In the opening lecture of the "Varieties," James suggests (as an answer to
this challenge...) that "immediate luminousness, philosophical
reasonableness, and moral helpfulness are the only available criteria" of
the validity of religious experience.  But the second and third criteria
(and possibly the first) remove our attention from the realm of the "more"
back to the arena of the natural world. And so "God's demands" must
apparently prove their own "cash value" alongside the demands of the
business of life-as-usual.
The previous, of course, may be merely a pointless analytic exercise. Did
not James admit that he was merely presenting hypotheses – "overbeliefs"
beyond the "nucleus" of religious experience that he had presented earlier?
Why, then, should he be belabored for failing to provide solid support for
his "overbeliefs? The answer is simple enough: we expect this of
philosophical writing. The philosopher need not employ our own criteria of
evidence, meaning and inference, but certainly he must use his own. James,
of course, does not devise elegant logical structures to support his
arguments, nor does he rest his conclusions upon an aggregation of empirical
facts – he is just not that kind of philosopher. But where, then, is the
pragmatic warrant for his conclusions? What practical consequences are
adduced from which we may determine meaning and draw support for his views.
What “difference" does it all make?
Perhaps we have here a "forced, living and momentous” option – and one
regarding which there is no available evidence or consequence to settle the
matter, one way or another.
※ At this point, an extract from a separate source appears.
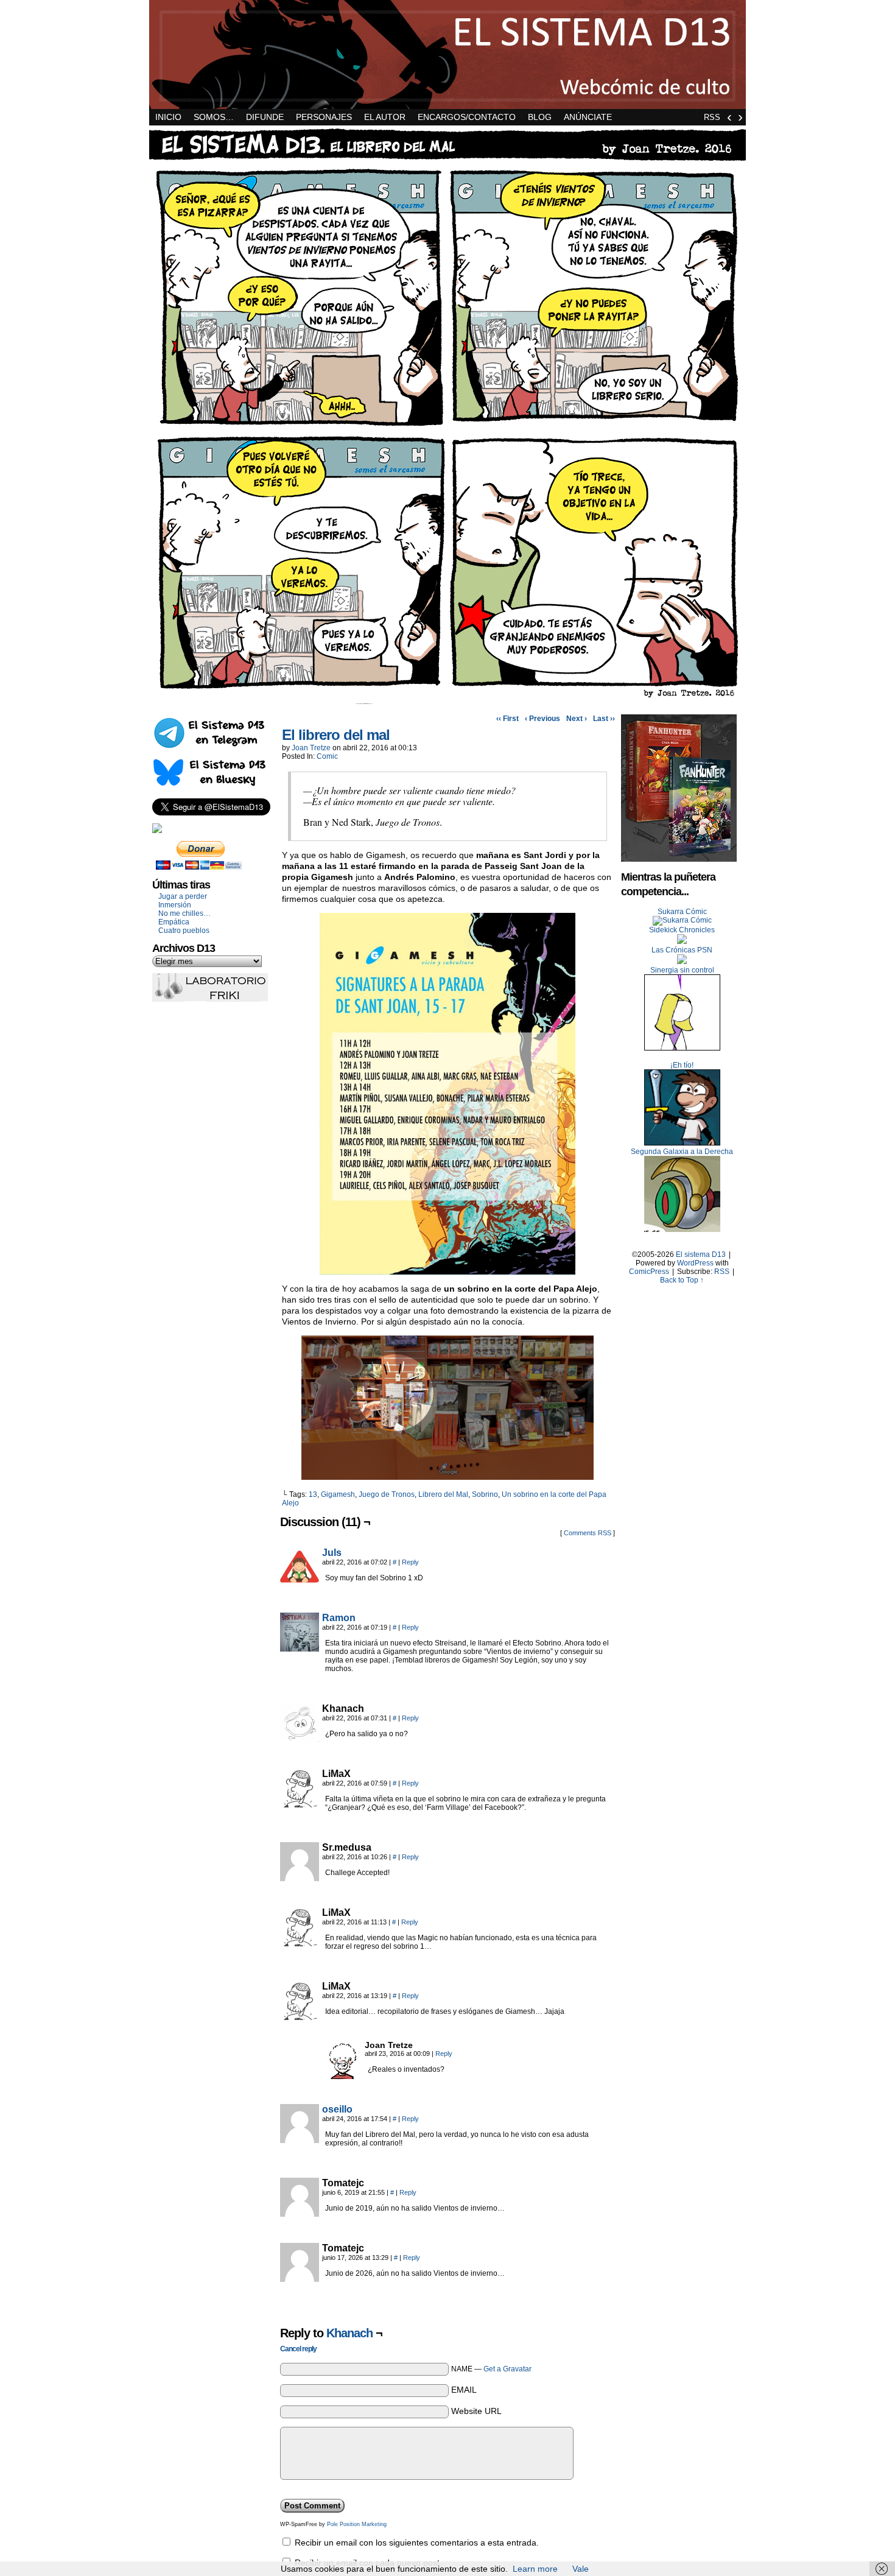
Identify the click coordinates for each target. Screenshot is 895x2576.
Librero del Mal (443, 1494)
In short, perhaps James has the “right" to
apply, in this case, his “Will to Believe." This is, I suspect, James' best
defense. Nevertheless, I do not believe it adequate – not while so many
heirs of Freud and his school continue to defend and apply their thoroughly
naturalistic conception of the subconscious (a quite lively rival to James'
theory). The question of the import and validity of religious experience is
indeed "live," “momentous,” and perhaps even “unavoidable" – but it is also
open to examination and clarification. We have a right and an opportunity to
investigate the hypothesis raised, by James. While we have these, we should
not be content to will a belief that we may find God through the back door
of our subconscious.
NOTES AND REFERENCES
1. In this case, The
Varieties of Religious Experience; "The Will to Believe;" Radical
Empiricism; What Philosophy Means. In this paper, references to The
Varieties of Religious Experience will be designated in brackets by page
2. "The world of our experience" he explains, always
consists, in part of an objective realm. Yet (later in this paragraph) we
are advised that the subjective part ("the inner state") "is our very
experience itself; its reality and that of our experience are one." 
How therefore might there be any ''outer" part of experience remaining
unless it is the same thing "counted twice." But again, in this
direction lies digression.
3. A suggestion here of Whitehead’s "concern" of subject for
object. Adventure of Ideas, Mentor, l78-9.
4. In "The Will to Believe" James notes a somewhat different
"nucleus" of religious faith; a) "the best things are the more eternal
things; . b) we are better off even now if we believe [the] first
affirmation to be true." [25-6].
5. Note here that a new adjective, "higher," is introduced
here with a modest skeptical qualification – a qualification which is
immediately thereafter dropped.
6. Of course, we may well wonder why he now considers it
appropriate to introduce this "scientific" analysis to his account of
religious experience, after previously judging science to be a thing quite
apart from religion. [cf. §6] I find no great difficulty here. Presumably he
offers us, in these lectures, not religious experience itself (an "inner
state"), but rather a conceptual understanding of religious experience. Of
course the question remains whether or not religious experience, as he
defines it, can be thus approached conceptually – “ from the outside" as it
7. Albeit James does not clearly acknowledge this until we
pass beyond this lecture to his "Postscript."
8. Once more, I must admit the possibility that these gaps
may, in fact, have been bridged earlier in the book.